After living in Seattle for five years, Caitie came to UW to learn more about the environmental history of the Salish Sea and the native peoples that have protected the rivers and coastline that define the Pacific Northwest. Learning about the colonial traumas to people, cultures, language, and land are essential to understanding our current relations and inform us how to move forward. In wanting to understand how both Western science and Traditional Ecological Knowledge inform decision making around resource management, the opportunity to study the Nuu-chah-nulth language is one Caitie is honored to have. As a non-native student, Caitie hopes to support the Tseshaht First Nation in its linguistic and cultural revitalization while learning and promoting the words, concepts, and lifeways of this region. Language is a cultural glue and reflection of how we categorize and experience the world.

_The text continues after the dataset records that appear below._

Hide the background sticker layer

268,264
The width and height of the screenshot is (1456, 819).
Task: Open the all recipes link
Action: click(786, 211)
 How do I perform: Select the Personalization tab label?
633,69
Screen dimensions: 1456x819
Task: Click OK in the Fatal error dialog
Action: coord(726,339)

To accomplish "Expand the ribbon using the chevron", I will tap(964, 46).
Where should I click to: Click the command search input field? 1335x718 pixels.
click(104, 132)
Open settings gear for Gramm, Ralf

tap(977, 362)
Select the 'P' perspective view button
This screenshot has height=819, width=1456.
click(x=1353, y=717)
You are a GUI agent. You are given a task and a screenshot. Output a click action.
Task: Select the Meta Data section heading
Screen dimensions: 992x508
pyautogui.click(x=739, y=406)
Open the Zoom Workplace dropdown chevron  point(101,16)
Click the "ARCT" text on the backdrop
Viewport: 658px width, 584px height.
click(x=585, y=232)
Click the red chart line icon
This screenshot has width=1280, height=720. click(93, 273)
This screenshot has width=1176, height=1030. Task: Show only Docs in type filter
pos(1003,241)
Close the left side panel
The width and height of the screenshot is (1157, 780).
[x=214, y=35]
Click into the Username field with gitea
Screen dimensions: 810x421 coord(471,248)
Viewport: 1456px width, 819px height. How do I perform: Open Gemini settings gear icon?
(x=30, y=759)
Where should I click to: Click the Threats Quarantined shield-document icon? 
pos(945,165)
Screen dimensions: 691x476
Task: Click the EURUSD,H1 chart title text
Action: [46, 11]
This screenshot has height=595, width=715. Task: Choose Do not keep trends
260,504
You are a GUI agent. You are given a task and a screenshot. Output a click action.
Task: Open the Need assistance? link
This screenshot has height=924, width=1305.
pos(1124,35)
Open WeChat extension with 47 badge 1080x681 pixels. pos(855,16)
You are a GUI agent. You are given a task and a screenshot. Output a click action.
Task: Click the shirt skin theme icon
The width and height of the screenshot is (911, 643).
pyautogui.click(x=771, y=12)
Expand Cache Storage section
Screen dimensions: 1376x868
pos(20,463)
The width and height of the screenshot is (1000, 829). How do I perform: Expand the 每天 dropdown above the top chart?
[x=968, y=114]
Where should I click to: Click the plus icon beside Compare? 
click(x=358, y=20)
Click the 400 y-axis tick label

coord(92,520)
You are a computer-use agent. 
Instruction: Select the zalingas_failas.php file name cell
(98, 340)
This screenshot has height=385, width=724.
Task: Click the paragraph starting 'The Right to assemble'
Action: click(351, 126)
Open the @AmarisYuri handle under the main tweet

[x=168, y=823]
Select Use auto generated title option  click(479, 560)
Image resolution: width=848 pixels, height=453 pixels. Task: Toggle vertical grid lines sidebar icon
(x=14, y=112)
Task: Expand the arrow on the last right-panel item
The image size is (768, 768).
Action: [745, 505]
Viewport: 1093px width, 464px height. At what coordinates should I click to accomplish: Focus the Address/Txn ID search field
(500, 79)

Caitie currently holds an internship with Seattle City Light working with their Science Policy unit on the federal relicensing of the Skagit hydroelectric project engaging multiple stakeholders, and is working on a capstone project that connects community needs with NOAA’s ecological restoration choices along the Lower Duwamish Waterway in Seattle. Each of these projects are informing Caitie’s understanding of water policy at the city, state and federal levels, public participation in decision making, and transboundary water resource management. Sharing water resources across jurisdictions that have different cultures, standards and priorities means the quality of our relationships across borders is imperative. Caitie hopes we can improve our communications with each other and unite our common goals for the future through the waters we all share.